In 2001, Imamichi remarried when he entered a civil marriage with former musical collaborator, Kei-Tee, after a period of cohabitation. The two did not have children and divorced in January 2007, at least in part due to a poor relationship between Imamichi and Kei-Tee's father, Japanese publisher and film producer, Haruki Kadokawa.

==Career as a guitarist==
Imamichi is noted for his spatial-sounding backup guitar work, which closely resembles Andy Summers.
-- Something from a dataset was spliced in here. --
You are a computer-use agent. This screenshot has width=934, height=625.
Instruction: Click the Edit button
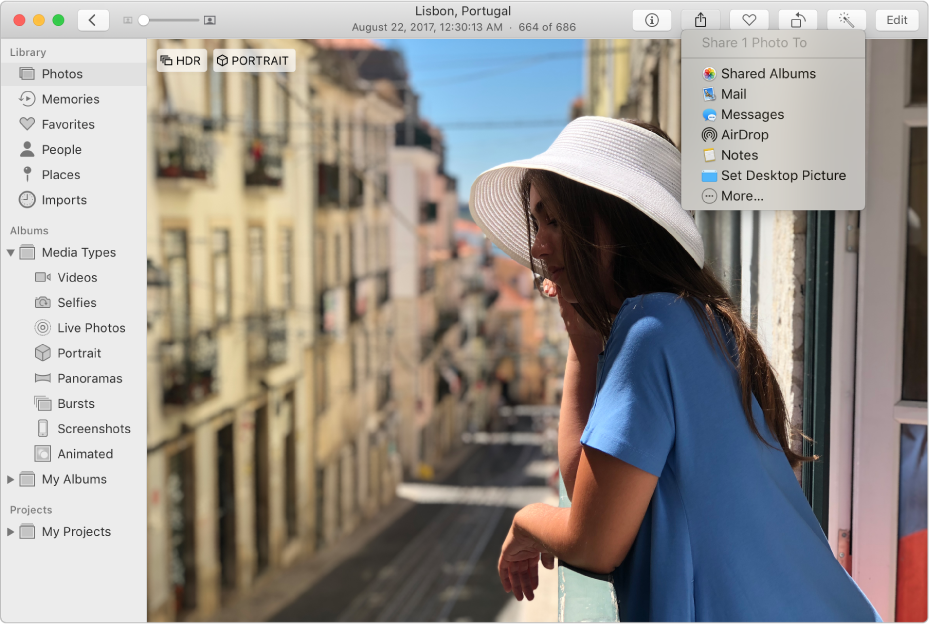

Although there were five members in Barbee Boys, when you exclude the saxophonist, Konta, the band basically consisted of only three main instruments: drums, bass and guitar. Nevertheless, Imamichi's unique arpeggio technique, coupled with the clear sound he produced using a compressor and spatial effects pedals (i.e., echo and delay), produced the distinct depth of sound that became a hallmark of the band's performance. Superficially, there does not seem to be much technique involved with Imamichi's style, but producing such a sound is actually quite difficult.

==Backup and collaboration work==
Since his time with Barbee Boys, Imamichi has composed songs with artists such as Kaori Kawamura, and has recorded as a guitarist with Psy-S, Misato Watanabe, Motoharu Sano, and Yōsui Inoue, among others.

===As recording guitarist (including)===
- Yōsui Inoue
- Kaori Kawamura
- Kenji Sawada
- Ringo Shiina
- Kazuo Zaitsu
- Kazuyuki Sekiguchi
- Akina Nakamori
- Yukari Morikawa
- Chris Mosdell

===As a live guitarist (including)===
- Kumiko Yamashita
- Gurf Morlix

===As a songwriter (including)===
- Kyōko Koizumi
- Kenji Sawada
- Seiko Matsuda
- Barbee Boys

==Discography (solo)==
===Albums===
- STEREO SOLID SONIC （as Love Dynamights、released Dec. 22, 1993）
- STEREO SOLID SONIC Vol.2 ~The Ultra Sound Track （as Love Dynamights、released Dec. 19, 1994）
- 愛は極嬢 （as Kei-Tee+LOVE DYNAMIGHTS、released Nov. 23, 1994）
- PINK&BLUE （as Kei-Teeといまみちともたかとlove LOVE DYNAMIGHTS、released 1996）
- SLOW RIDE （as Tomotaka Imamichi、released Apr. 7, 2004）

===Singles===
- WILDルビィ （as Kei-Tee+LOVE DYNAMIGHTS、released Oct. 21, 1994）

==TV appearances==
- Morita Kazuyoshi's Hour, Waratte Iitomo: "Telephone Shocking" (Aug. 2, 1990)
Imamichi's physical appearance is marked by his large lower jaw, and during the interview he brought up the subject saying that, "From a medical point of view, such a bone structure is quite rare". He jokingly commented, "I love shishamo, and eating shishamo all day your bones will grow all too well and you end up with a chin like this".